The Delivery System Lens is concerned with how agents help teams build, operate, and improve software. Team Topologies gives us a useful language for that lens because it focuses attention on team boundaries, cognitive load, platform capabilities, enabling support, and the flow of change.

The Product System Lens is concerned with how agents are embedded into products and services. This lens needs language for interaction modes, data boundaries, context, autonomy, execution, outputs, delegation, governance, and runtime choices.

The industry already has strong examples of agentic products. The knowledge is present in the tools being built and the systems being explored. What is less mature is the shared architecture language around those examples.

That language matters because it helps teams make better choices. It helps product people, engineers, designers, security specialists, platform teams, and organisational leaders talk about the same system with more precision.

Before we can build a useful taxonomy of product agents, we need to understand the dimensions that make one agent meaningfully different from another. Once we have those dimensions, archetypes begin to emerge.
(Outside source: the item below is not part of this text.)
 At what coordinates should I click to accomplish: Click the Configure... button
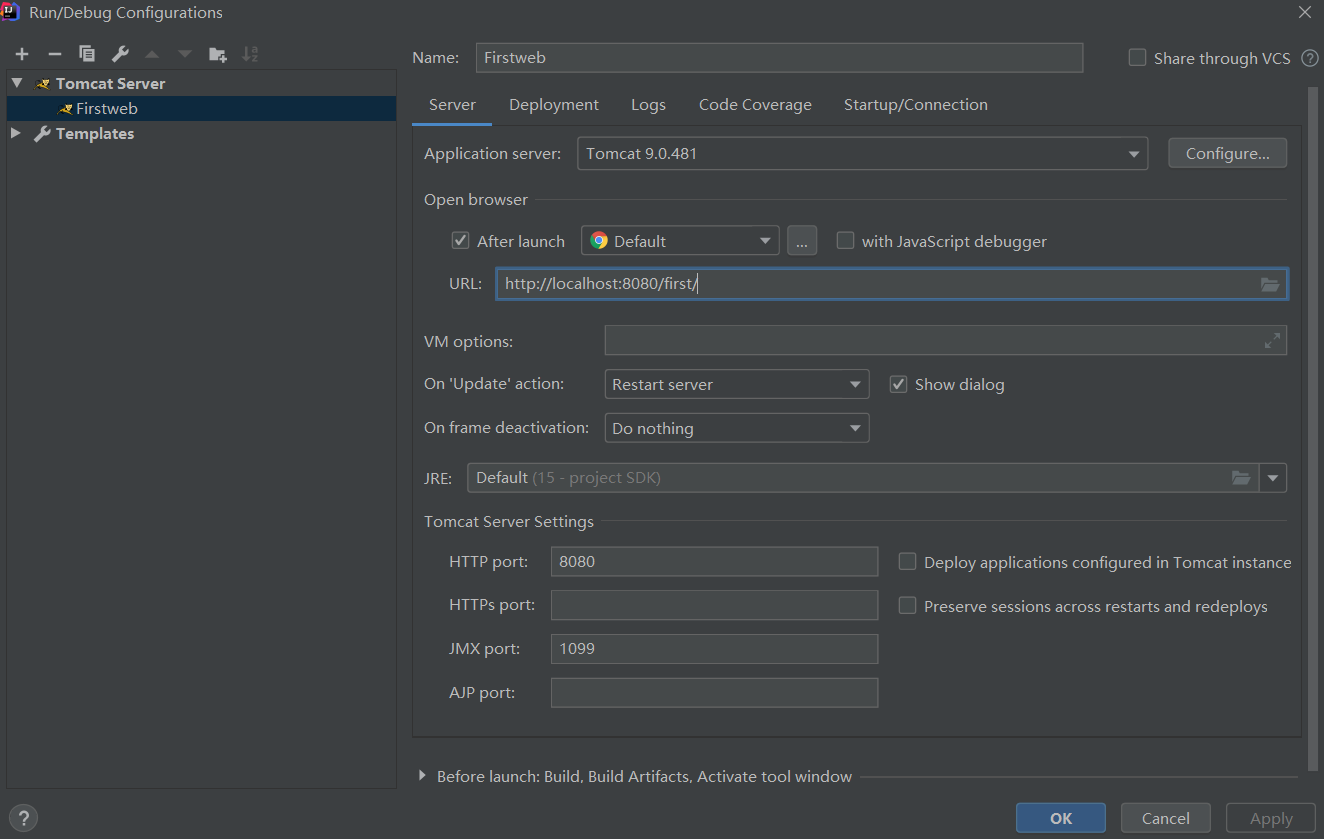[x=1227, y=154]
Once archetypes emerge, patterns, responsibilities, and operating models can follow.

This is still early language. It should be challenged, refined, and tested against real products.

But the distinction feels important:

The Delivery System Lens asks:

How do agents help teams deliver better software?

The Product System Lens asks:

How do we build better software products with agents inside them?

If we keep those lenses separate enough to reason clearly, but connected enough to design whole systems, we will have a better chance of building agentic products that are not only impressive, but useful, operable, and worth trusting.